After 16 days, 800,000 furloughed federal workers, and $24 billion lost, the Republican-run House of Representatives passed a Senate-proposed, bipartisan debt agreement that effectively raises the debt limit and ends the government shutdown.
Last night, President Barack Obama signed the bill that will immediately put furloughed federal employees back to work and kickstart dozens of federal programs. The bill passed the House with a 285-144 vote margin, where all Democrats and 87 Republicans voted yes, and passed the Senate with an 81-18 margin. Not surprisingly, the vote remained on strict party lines with only Republicans voting against the measure in each chamber of Congress.
Provisions of the bill include funding the government through January 15 and extending the Treasury Department’s borrowing until February 7. Also, furloughed workers will receive back pay for the time they missed work during the shutdown.
“We will begin reopening our government immediately,” said Obama upon signing the bill. “And we can begin to lift this cloud of uncertainty and unease from our businesses and the American people.”
The bill is a loss for the GOP as each effort to push their own plan collapsed, one after another, notably the eleventh-hour plan that crashed Tuesday night.
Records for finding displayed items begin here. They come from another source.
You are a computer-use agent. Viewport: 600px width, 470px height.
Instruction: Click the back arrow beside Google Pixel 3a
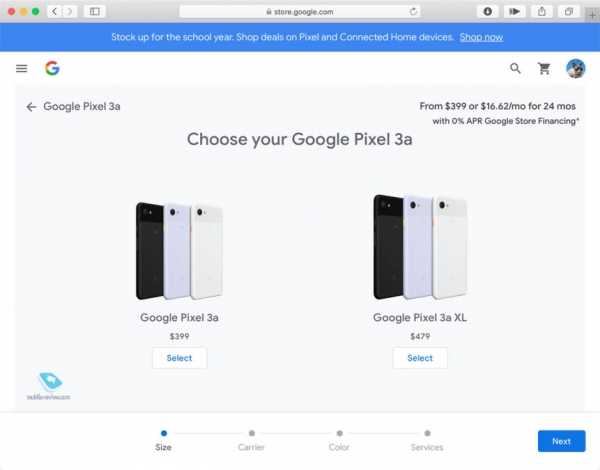(31, 106)
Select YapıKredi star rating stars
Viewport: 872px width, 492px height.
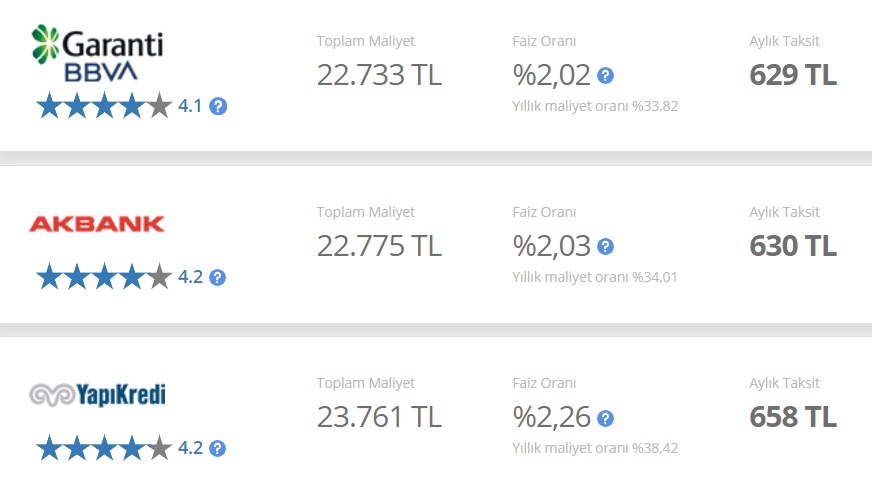point(104,448)
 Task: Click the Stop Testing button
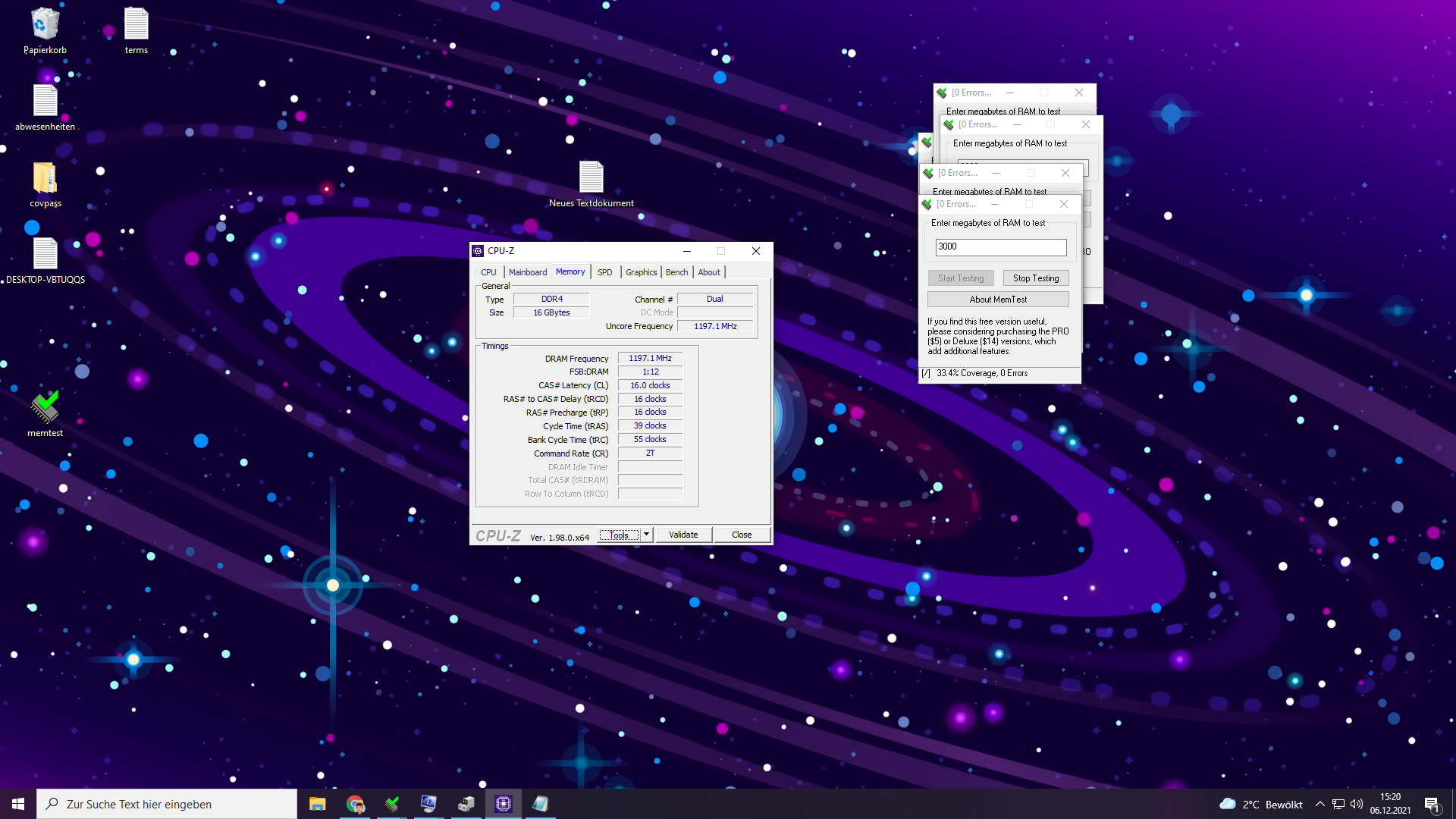click(x=1035, y=278)
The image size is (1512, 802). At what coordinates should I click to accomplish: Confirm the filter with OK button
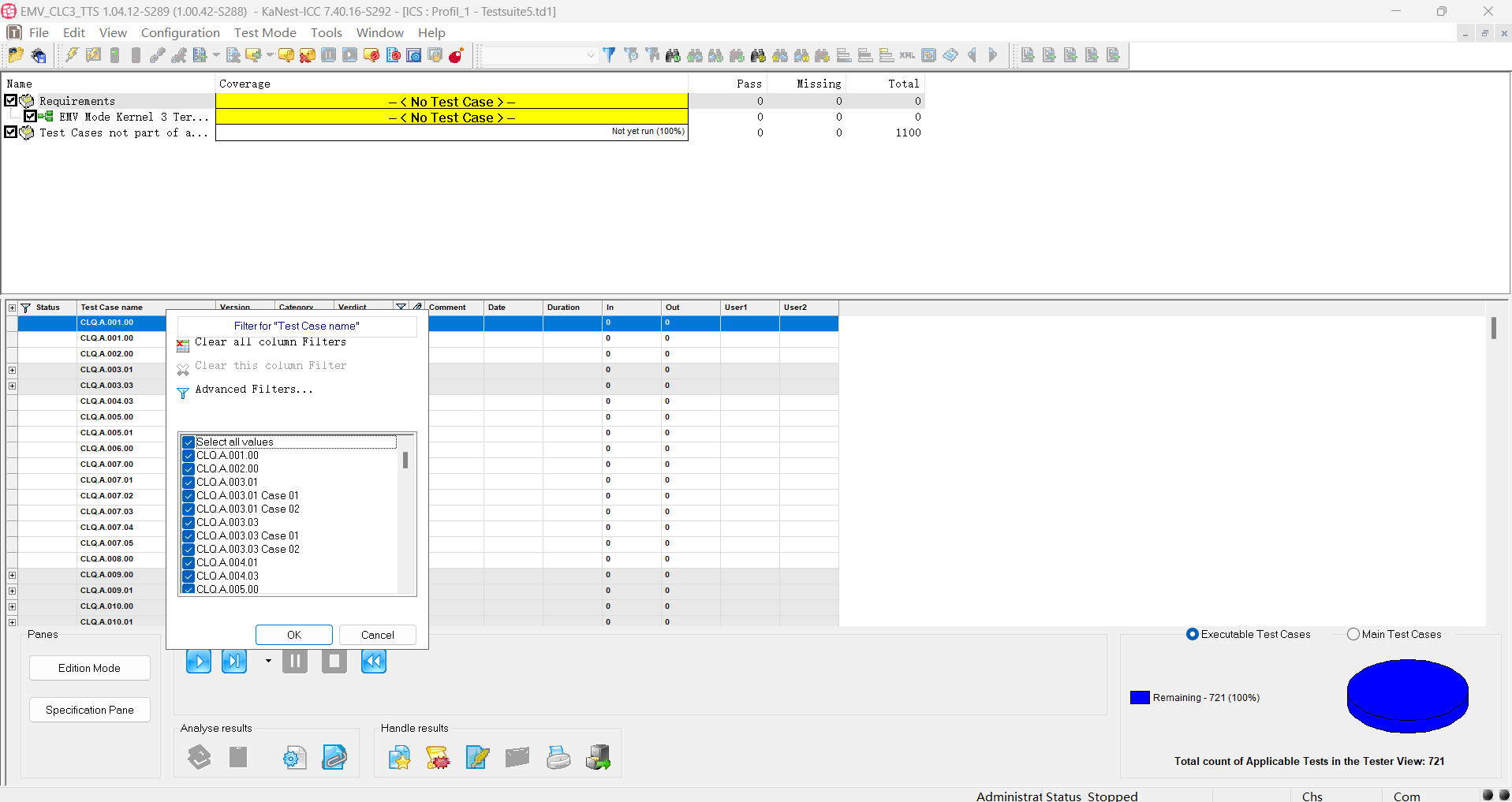[294, 635]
Some Republicans remain firm in their resistance to the Affordable Care Act and the new bill, drafted by Senate Majority Leader Harry Reid (D) and Senate Minority Leader Mitch McConnell (R.) Obviously, Sen. Ted Cruz had some choice words for his party’s defeat.
Cruz seemed to blame the GOP for buckling to the Democrats, saying that they didn’t “do enough to gut the president’s health care law.”
“This is a terrible deal today,” said Cruz. “This is a terrible deal for the American people.”
Although the House passed the temporary funding bill last night, the GOP shows no long-term plans of relenting on the efforts to combat the Affordable Care Act. Shortly after announcing the bill’s passage, House Speaker John Boehner made a statement:
The House has fought with everything it has to convince the president of the United States to engage in bipartisan negotiations aimed at addressing our country’s debt and providing fairness for the American people under ObamaCare.That fight will continue. But blocking the bipartisan agreement reached today by the members of the Senate will not be a tactic for us.
Until then, Congress has until mid-December of this year to work out a long-term budget, as dictated by the Senate bill.